— AIM —
Reproduce the rows below, substituting "URL bar" for every occurrence of "address bar" and leaving everything else unchanged.

━━ RAW DATA

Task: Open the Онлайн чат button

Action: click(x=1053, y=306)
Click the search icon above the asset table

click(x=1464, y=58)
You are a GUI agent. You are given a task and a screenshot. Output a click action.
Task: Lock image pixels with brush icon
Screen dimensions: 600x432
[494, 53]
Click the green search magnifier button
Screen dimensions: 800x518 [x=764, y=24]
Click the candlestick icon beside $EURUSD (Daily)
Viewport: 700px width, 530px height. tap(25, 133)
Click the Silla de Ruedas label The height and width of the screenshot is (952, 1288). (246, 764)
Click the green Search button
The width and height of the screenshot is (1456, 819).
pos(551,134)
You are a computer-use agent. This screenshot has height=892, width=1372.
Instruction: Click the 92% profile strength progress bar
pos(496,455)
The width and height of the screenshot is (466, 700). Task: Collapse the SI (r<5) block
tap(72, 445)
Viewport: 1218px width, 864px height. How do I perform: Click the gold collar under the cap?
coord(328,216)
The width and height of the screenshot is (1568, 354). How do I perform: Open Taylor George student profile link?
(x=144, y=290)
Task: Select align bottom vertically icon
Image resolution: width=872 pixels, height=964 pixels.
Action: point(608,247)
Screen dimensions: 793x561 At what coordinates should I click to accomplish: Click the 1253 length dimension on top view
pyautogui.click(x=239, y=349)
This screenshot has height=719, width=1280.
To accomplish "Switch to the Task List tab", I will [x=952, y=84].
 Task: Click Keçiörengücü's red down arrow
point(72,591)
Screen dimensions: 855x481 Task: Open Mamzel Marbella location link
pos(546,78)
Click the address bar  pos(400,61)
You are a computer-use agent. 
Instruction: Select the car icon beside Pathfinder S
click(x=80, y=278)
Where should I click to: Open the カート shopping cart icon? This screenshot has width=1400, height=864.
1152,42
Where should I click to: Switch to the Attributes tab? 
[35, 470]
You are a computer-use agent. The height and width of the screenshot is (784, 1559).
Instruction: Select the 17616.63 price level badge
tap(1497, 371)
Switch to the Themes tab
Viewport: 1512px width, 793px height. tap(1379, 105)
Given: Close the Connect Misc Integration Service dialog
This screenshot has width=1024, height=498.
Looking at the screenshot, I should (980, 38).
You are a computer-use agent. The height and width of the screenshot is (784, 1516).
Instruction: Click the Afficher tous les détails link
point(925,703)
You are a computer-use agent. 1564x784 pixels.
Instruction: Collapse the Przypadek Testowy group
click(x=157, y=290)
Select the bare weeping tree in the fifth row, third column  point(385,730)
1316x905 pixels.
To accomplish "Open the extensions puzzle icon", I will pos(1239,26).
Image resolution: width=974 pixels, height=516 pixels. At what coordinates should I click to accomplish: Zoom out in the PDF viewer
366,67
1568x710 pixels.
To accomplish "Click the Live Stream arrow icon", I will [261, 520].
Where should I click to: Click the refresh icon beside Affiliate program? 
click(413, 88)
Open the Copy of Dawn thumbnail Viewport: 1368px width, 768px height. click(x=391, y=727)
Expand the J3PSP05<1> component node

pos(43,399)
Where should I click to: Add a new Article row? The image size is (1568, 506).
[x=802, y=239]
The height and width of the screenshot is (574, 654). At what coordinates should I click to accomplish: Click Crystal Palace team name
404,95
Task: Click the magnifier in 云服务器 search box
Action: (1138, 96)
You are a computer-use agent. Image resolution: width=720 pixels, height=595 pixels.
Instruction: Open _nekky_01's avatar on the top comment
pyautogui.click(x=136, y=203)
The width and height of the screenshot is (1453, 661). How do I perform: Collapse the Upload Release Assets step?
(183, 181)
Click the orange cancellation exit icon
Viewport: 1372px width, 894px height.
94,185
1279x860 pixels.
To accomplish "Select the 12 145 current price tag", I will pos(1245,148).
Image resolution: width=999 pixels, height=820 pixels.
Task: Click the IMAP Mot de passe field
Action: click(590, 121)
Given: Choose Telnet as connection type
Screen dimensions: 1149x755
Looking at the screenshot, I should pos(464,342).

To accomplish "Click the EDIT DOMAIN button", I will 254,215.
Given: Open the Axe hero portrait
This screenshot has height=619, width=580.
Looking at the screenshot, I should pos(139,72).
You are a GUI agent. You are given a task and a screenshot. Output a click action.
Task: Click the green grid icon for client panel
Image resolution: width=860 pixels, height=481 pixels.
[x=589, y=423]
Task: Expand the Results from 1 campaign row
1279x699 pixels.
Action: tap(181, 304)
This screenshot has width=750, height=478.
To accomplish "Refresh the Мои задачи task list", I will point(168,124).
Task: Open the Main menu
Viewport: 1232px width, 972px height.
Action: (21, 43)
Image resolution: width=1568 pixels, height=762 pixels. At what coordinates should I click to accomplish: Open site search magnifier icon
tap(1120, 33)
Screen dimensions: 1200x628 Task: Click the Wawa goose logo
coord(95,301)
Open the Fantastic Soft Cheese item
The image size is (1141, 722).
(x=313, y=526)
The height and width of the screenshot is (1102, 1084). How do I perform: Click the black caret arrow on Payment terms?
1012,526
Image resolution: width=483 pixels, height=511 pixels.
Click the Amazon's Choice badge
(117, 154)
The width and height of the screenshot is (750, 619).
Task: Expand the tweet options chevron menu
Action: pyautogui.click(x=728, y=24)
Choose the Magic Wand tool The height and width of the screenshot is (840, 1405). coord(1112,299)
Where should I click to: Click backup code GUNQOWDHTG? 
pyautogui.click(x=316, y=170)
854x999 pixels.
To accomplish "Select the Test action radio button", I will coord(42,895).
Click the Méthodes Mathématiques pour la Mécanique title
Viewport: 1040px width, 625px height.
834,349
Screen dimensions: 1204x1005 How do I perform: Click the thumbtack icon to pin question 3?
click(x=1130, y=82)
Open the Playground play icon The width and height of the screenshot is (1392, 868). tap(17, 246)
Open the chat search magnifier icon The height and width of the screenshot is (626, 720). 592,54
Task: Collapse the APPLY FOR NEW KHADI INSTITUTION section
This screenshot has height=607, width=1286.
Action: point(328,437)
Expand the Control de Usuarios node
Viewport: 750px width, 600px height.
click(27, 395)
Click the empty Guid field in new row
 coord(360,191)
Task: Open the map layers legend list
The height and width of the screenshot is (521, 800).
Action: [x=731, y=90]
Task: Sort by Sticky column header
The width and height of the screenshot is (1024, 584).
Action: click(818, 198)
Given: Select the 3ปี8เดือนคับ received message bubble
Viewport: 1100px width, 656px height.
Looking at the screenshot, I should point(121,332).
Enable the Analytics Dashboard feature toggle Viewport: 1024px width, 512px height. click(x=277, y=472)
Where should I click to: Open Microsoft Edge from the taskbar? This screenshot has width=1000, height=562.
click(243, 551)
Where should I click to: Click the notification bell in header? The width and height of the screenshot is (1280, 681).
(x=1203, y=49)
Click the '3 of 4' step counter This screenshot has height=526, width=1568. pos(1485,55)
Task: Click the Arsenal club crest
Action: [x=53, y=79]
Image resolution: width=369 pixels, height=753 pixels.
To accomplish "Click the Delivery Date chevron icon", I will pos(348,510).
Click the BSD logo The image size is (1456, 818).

━━━━

— SOLUTION —
Task: Open the Онлайн чат button

Action: click(x=1053, y=306)
Click the search icon above the asset table

click(x=1464, y=58)
You are a GUI agent. You are given a task and a screenshot. Output a click action.
Task: Lock image pixels with brush icon
Screen dimensions: 600x432
[494, 53]
Click the green search magnifier button
Screen dimensions: 800x518 [x=764, y=24]
Click the candlestick icon beside $EURUSD (Daily)
Viewport: 700px width, 530px height. tap(25, 133)
Click the Silla de Ruedas label The height and width of the screenshot is (952, 1288). (246, 764)
Click the green Search button
The width and height of the screenshot is (1456, 819).
pos(551,134)
You are a computer-use agent. This screenshot has height=892, width=1372.
Instruction: Click the 92% profile strength progress bar
pos(496,455)
The width and height of the screenshot is (466, 700). Task: Collapse the SI (r<5) block
tap(72, 445)
Viewport: 1218px width, 864px height. How do I perform: Click the gold collar under the cap?
coord(328,216)
The width and height of the screenshot is (1568, 354). How do I perform: Open Taylor George student profile link?
(x=144, y=290)
Task: Select align bottom vertically icon
Image resolution: width=872 pixels, height=964 pixels.
Action: point(608,247)
Screen dimensions: 793x561 At what coordinates should I click to accomplish: Click the 1253 length dimension on top view
pyautogui.click(x=239, y=349)
This screenshot has height=719, width=1280.
To accomplish "Switch to the Task List tab", I will [x=952, y=84].
 Task: Click Keçiörengücü's red down arrow
point(72,591)
Screen dimensions: 855x481 Task: Open Mamzel Marbella location link
pos(546,78)
Click the URL bar  pos(400,61)
You are a computer-use agent. 
Instruction: Select the car icon beside Pathfinder S
click(x=80, y=278)
Where should I click to: Open the カート shopping cart icon? This screenshot has width=1400, height=864.
1152,42
Where should I click to: Switch to the Attributes tab? 
[35, 470]
You are a computer-use agent. The height and width of the screenshot is (784, 1559).
Instruction: Select the 17616.63 price level badge
tap(1497, 371)
Switch to the Themes tab
Viewport: 1512px width, 793px height. tap(1379, 105)
Given: Close the Connect Misc Integration Service dialog
This screenshot has width=1024, height=498.
Looking at the screenshot, I should (980, 38).
You are a computer-use agent. The height and width of the screenshot is (784, 1516).
Instruction: Click the Afficher tous les détails link
point(925,703)
You are a computer-use agent. 1564x784 pixels.
Instruction: Collapse the Przypadek Testowy group
click(x=157, y=290)
Select the bare weeping tree in the fifth row, third column  point(385,730)
1316x905 pixels.
To accomplish "Open the extensions puzzle icon", I will pos(1239,26).
Image resolution: width=974 pixels, height=516 pixels. At what coordinates should I click to accomplish: Zoom out in the PDF viewer
366,67
1568x710 pixels.
To accomplish "Click the Live Stream arrow icon", I will [261, 520].
Where should I click to: Click the refresh icon beside Affiliate program? 
click(413, 88)
Open the Copy of Dawn thumbnail Viewport: 1368px width, 768px height. click(x=391, y=727)
Expand the J3PSP05<1> component node

pos(43,399)
Where should I click to: Add a new Article row? The image size is (1568, 506).
[x=802, y=239]
The height and width of the screenshot is (574, 654). At what coordinates should I click to accomplish: Click Crystal Palace team name
404,95
Task: Click the magnifier in 云服务器 search box
Action: (1138, 96)
You are a computer-use agent. Image resolution: width=720 pixels, height=595 pixels.
Instruction: Open _nekky_01's avatar on the top comment
pyautogui.click(x=136, y=203)
The width and height of the screenshot is (1453, 661). How do I perform: Collapse the Upload Release Assets step?
(183, 181)
Click the orange cancellation exit icon
Viewport: 1372px width, 894px height.
94,185
1279x860 pixels.
To accomplish "Select the 12 145 current price tag", I will pos(1245,148).
Image resolution: width=999 pixels, height=820 pixels.
Task: Click the IMAP Mot de passe field
Action: click(590, 121)
Given: Choose Telnet as connection type
Screen dimensions: 1149x755
Looking at the screenshot, I should pos(464,342).

To accomplish "Click the EDIT DOMAIN button", I will 254,215.
Given: Open the Axe hero portrait
This screenshot has height=619, width=580.
Looking at the screenshot, I should pos(139,72).
You are a GUI agent. You are given a task and a screenshot. Output a click action.
Task: Click the green grid icon for client panel
Image resolution: width=860 pixels, height=481 pixels.
[x=589, y=423]
Task: Expand the Results from 1 campaign row
1279x699 pixels.
Action: tap(181, 304)
This screenshot has width=750, height=478.
To accomplish "Refresh the Мои задачи task list", I will point(168,124).
Task: Open the Main menu
Viewport: 1232px width, 972px height.
Action: (21, 43)
Image resolution: width=1568 pixels, height=762 pixels. At what coordinates should I click to accomplish: Open site search magnifier icon
tap(1120, 33)
Screen dimensions: 1200x628 Task: Click the Wawa goose logo
coord(95,301)
Open the Fantastic Soft Cheese item
The image size is (1141, 722).
(x=313, y=526)
The height and width of the screenshot is (1102, 1084). How do I perform: Click the black caret arrow on Payment terms?
1012,526
Image resolution: width=483 pixels, height=511 pixels.
Click the Amazon's Choice badge
(117, 154)
The width and height of the screenshot is (750, 619).
Task: Expand the tweet options chevron menu
Action: pyautogui.click(x=728, y=24)
Choose the Magic Wand tool The height and width of the screenshot is (840, 1405). coord(1112,299)
Where should I click to: Click backup code GUNQOWDHTG? 
pyautogui.click(x=316, y=170)
854x999 pixels.
To accomplish "Select the Test action radio button", I will coord(42,895).
Click the Méthodes Mathématiques pour la Mécanique title
Viewport: 1040px width, 625px height.
834,349
Screen dimensions: 1204x1005 How do I perform: Click the thumbtack icon to pin question 3?
click(x=1130, y=82)
Open the Playground play icon The width and height of the screenshot is (1392, 868). tap(17, 246)
Open the chat search magnifier icon The height and width of the screenshot is (626, 720). 592,54
Task: Collapse the APPLY FOR NEW KHADI INSTITUTION section
This screenshot has height=607, width=1286.
Action: point(328,437)
Expand the Control de Usuarios node
Viewport: 750px width, 600px height.
click(27, 395)
Click the empty Guid field in new row
 coord(360,191)
Task: Open the map layers legend list
The height and width of the screenshot is (521, 800).
Action: [x=731, y=90]
Task: Sort by Sticky column header
The width and height of the screenshot is (1024, 584).
Action: click(818, 198)
Given: Select the 3ปี8เดือนคับ received message bubble
Viewport: 1100px width, 656px height.
Looking at the screenshot, I should point(121,332).
Enable the Analytics Dashboard feature toggle Viewport: 1024px width, 512px height. click(x=277, y=472)
Where should I click to: Open Microsoft Edge from the taskbar? This screenshot has width=1000, height=562.
click(243, 551)
Where should I click to: Click the notification bell in header? The width and height of the screenshot is (1280, 681).
(x=1203, y=49)
Click the '3 of 4' step counter This screenshot has height=526, width=1568. pos(1485,55)
Task: Click the Arsenal club crest
Action: [x=53, y=79]
Image resolution: width=369 pixels, height=753 pixels.
To accomplish "Click the Delivery Date chevron icon", I will pos(348,510).
Click the BSD logo The image size is (1456, 818).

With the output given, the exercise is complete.